Dat betekent niet alleen dat je je moet verdiepen in de behoeftes van de soort. Ieder dier is een individu met naast soortspecifieke behoeftes ook nog unieke behoeftes. En daar kun je van tevoren niet altijd rekening mee houden. Je moet je er echter wel op aanpassen als eigenaar.
De 5 vrijheden
De vijf vrijheden geven heel globaal weer waar wij als verzorger in tegemoet moeten komen wanneer we dieren in gevangenschap houden.
Dieren moeten vrij zijn van:
- Honger en dorst
- Ongemak
- Pijn, verwonding en ziektes
- Angst en stress
- Om normaal gedrag te vertonen
Natuurlijk kan het een keer voor komen dat een dier niet in deze behoeftes voorzien wordt, of dat er iets voorvalt waardoor het tijdelijk niet mogelijk is om hierin te voorzien. Denk bijvoorbeeld aan stress tijdens een verhuizing of na het verlies van een maatje, of aan pijn wanneer een hond zich tijdens een wandelingen pijn heeft gedaan in een dolle bui.
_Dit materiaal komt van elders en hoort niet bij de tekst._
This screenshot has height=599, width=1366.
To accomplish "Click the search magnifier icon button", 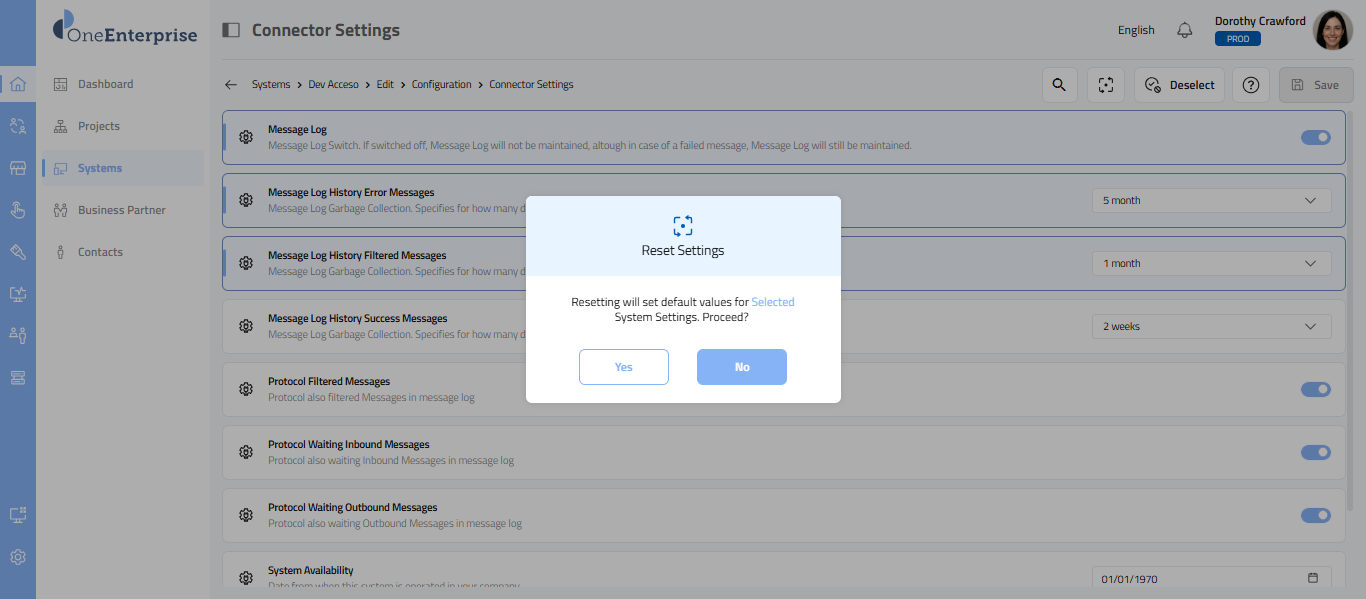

Maar wanneer dit structureel gebeurt wordt hier niet aan voldaan. Zoals een konijn dat in een te kleine kooi gehouden wordt en hier veel ongemak van ervaart, of een hond die niet genoeg toegang heeft tot vers drinkwater.
De laatste vrijheid is een hele interessante: dieren moeten vrij zijn om normaal gedrag te vertonen. Dat betekent dus niet dat het voldoende is om een dier in een kooi te stoppen met eten en drinken. Ze moeten daarnaast normaal, soorteigen gedrag kunnen uitoefenen. Wat is normaal gedrag? Dat is afhankelijk van de diersoort en het individu. En wat is hier dan voor nodig?
Een voorbeeld
Neem als voorbeeld het konijn. Vier belangrijke zaken voor een konijn zijn:
- Voldoende ruimte (enkele meters): zodat het dier normaal kan lopen en kan rennen
- Onbeperkt hooi en weinig energierijke voeding: zodat het voldoende kauwt (en ook een gezonde spijsvertering heeft)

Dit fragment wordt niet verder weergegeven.